Si può intervenire sullo stile di vita, oltre all'alimentazione, è importante cercare di fare una vita meno stressata dormendo di più di notte, poiché il sonno recuperato durante il giorno non ha lo stesso effetto riequilibrante. Inoltre, bisogna fare attività fisica regolarmente, anche camminare ogni giorno ha effetti positivi poiché permette di scaricare tensioni emotive e rabbia che fanno aumentare adrenalina e cortisolo, e tensione muscolare. Queste emozioni tendono ad accumularsi ma si possono esprimere attraverso il movimento che permette al corpo di ritornare in armonia. Un contributo positivo possono darlo anche il magnesio e l'agnocasto, derivato dalla Vitex agnus castus, un fitoterapico noto sin dal Medioevo e la cui efficacia è stata testata e ribadita da recenti studi scientifici. È stato dimostrato che riduce del 90% i sintomi delle forme lievi e moderate e del 57% in quelle gravi.

Nelle forme più gravi della sindrome è consigliabile parlarne con un ginecologo che abbia competenze in materia o con uno psichiatra. In questi casi, infatti, posso venire prescritti degli antidepressivi di ultima generazione, che sono modulatori della serotonina, che vanno assunti a dosaggi più bassi, indicati dal medico.


Il marito o i familiari possono, in qualche modo,essere di aiuto?

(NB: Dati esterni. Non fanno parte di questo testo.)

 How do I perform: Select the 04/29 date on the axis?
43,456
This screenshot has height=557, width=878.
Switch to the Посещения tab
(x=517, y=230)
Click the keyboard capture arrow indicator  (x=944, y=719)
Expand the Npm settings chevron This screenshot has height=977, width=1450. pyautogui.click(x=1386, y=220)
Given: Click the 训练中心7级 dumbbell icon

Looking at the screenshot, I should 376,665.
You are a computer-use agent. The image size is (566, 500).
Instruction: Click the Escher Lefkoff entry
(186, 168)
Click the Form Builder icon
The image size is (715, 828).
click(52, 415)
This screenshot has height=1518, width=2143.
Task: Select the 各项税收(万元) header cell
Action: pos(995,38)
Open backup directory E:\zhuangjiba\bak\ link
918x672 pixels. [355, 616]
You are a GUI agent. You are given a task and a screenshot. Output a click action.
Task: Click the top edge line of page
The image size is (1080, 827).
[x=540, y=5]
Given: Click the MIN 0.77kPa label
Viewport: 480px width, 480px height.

Nei giorni in cui compaiono i sintomi non bisogna banalizzarli, ed evitare, anche se non è semplice, di contro-aggredire, e far sì che la donna si senta compresa. Inoltre, è utile dare un aiuto in più in casa. È importante comprendere che questi sintomi sono anche una richiesta di attenzione e di aiuto da parte della famiglia a cui rispondere in modo affettuoso. Nelle forme medio-lievi si può suggerire di chiedere un consiglio al proprio medico o al ginecologo di fiducia, mentre nelle forme gravi meglio rivolgersi a un centro universitario qualificato, o a uno specialista esperto.